Escuchar su ronca risa me contagió. Empecé a reír frenética, como si alguien hubiera dicho el mejor de los chistes. Reía de la vida, de mi aburrida existencia, incluso de Emiliano. Ambos debíamos parecer dos tontos en esa azotea, acompañados al ritmo de la canción “la promesa”. Canción que hasta el día de hoy me recuerda a él.
—Estás loca.
—Lo sé.
Con él me resultaba fácil mostrarme sin tapujos. Ser yo misma. Fue precisamente eso lo que me impulsó a buscar de su compañía.
No recuerdo en qué momento de la velada me puse de pie. Me tambaleé hacía un lado, pero Emiliano fue rápido y me sostuvo de la cintura.
Nuestros rostros tan cerca.
Mis labios a centímetros de los suyos.
Sus manos tocando la piel de mi cintura que quedó descubierta en un momento de descuido.
El alcohol me volvía deshinibida.
Puse una mano detrás de su nuca, la otra en su mejilla, dispuesta a juntar nuestras bocas y descubrir por fin a qué sabía. Sin embargo, él sostuvo mis muñecas y decidió comportarse.
—Mañana te arrepentirás de esto y me harás sentir culpable por ello. Cuando estés en sano juicio sí puedes basarme todo lo que desees.
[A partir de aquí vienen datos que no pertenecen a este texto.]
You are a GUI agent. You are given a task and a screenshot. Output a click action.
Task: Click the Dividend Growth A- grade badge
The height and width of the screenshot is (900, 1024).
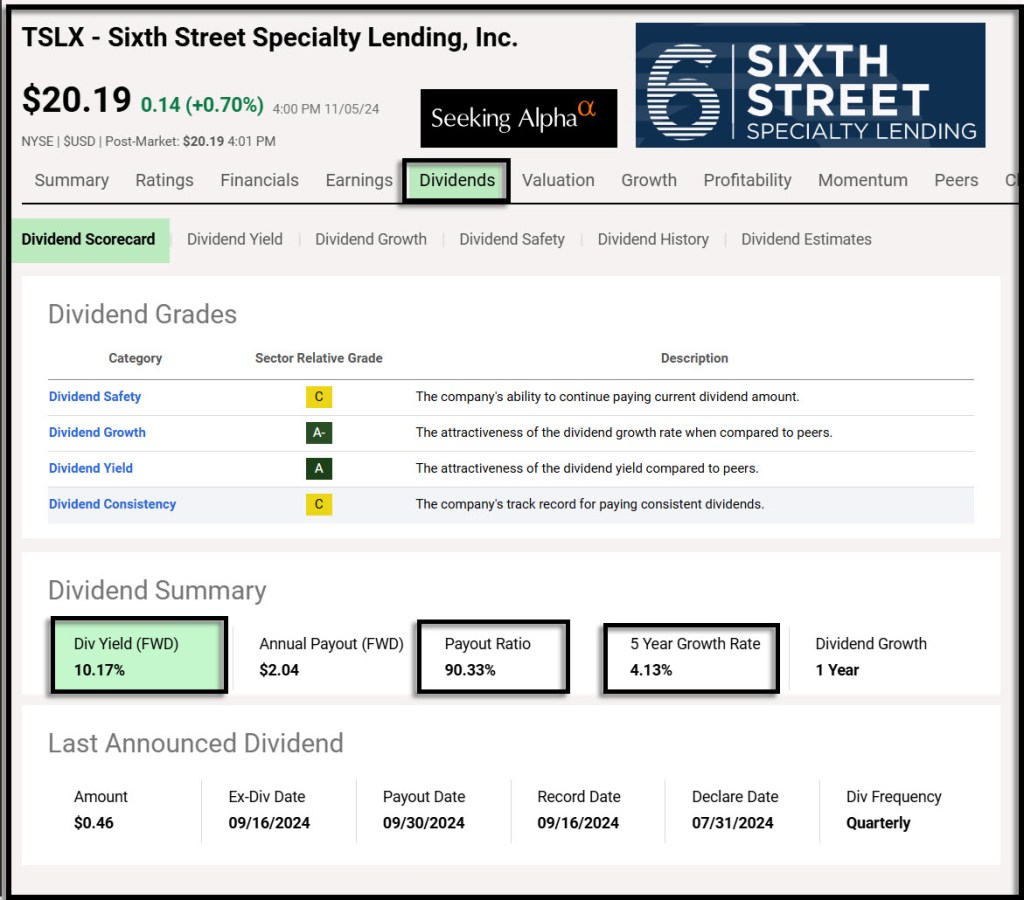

Aunque me sentí frustrada, no se lo demostré y volví a mi puesto. Sí, al día siguiente me arrepentí de lo que había hecho.
***
Buenas, buenas. ¿Me extrañaron?
Yo sí.
Tengo mil excusas para explicar el por qué no actualicé cuando tocaba y todas ellas se reducen a falta de tiempo. Pero lo importante es que aquí está. Ojalá lo disfruten.